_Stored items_
- - -

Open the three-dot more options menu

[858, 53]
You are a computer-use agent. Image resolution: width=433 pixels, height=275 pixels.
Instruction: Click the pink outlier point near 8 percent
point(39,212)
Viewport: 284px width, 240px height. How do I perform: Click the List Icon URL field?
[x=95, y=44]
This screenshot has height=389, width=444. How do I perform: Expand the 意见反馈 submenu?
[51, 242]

- - -

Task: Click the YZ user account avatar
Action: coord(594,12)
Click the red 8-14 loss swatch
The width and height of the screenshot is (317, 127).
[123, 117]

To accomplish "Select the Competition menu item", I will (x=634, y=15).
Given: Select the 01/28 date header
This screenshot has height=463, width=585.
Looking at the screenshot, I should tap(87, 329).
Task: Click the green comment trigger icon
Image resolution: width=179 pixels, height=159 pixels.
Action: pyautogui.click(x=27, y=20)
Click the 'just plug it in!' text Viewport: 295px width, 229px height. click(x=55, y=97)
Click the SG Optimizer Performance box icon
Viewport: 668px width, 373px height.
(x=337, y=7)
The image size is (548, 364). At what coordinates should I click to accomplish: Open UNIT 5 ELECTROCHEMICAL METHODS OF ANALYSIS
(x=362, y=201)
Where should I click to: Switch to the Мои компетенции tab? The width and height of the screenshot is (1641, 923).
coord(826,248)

- - -

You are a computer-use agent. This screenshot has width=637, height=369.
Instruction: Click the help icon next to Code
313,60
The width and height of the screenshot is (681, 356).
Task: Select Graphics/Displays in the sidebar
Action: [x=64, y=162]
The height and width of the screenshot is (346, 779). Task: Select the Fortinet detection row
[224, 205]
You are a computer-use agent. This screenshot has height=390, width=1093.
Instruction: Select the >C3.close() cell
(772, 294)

- - -

_Assignment_
All lines above that include the word "computer" must be copied into the answer.

_Answer for this exercise_
You are a computer-use agent. Image resolution: width=433 pixels, height=275 pixels.
You are a computer-use agent. This screenshot has width=637, height=369.
You are a computer-use agent. This screenshot has height=390, width=1093.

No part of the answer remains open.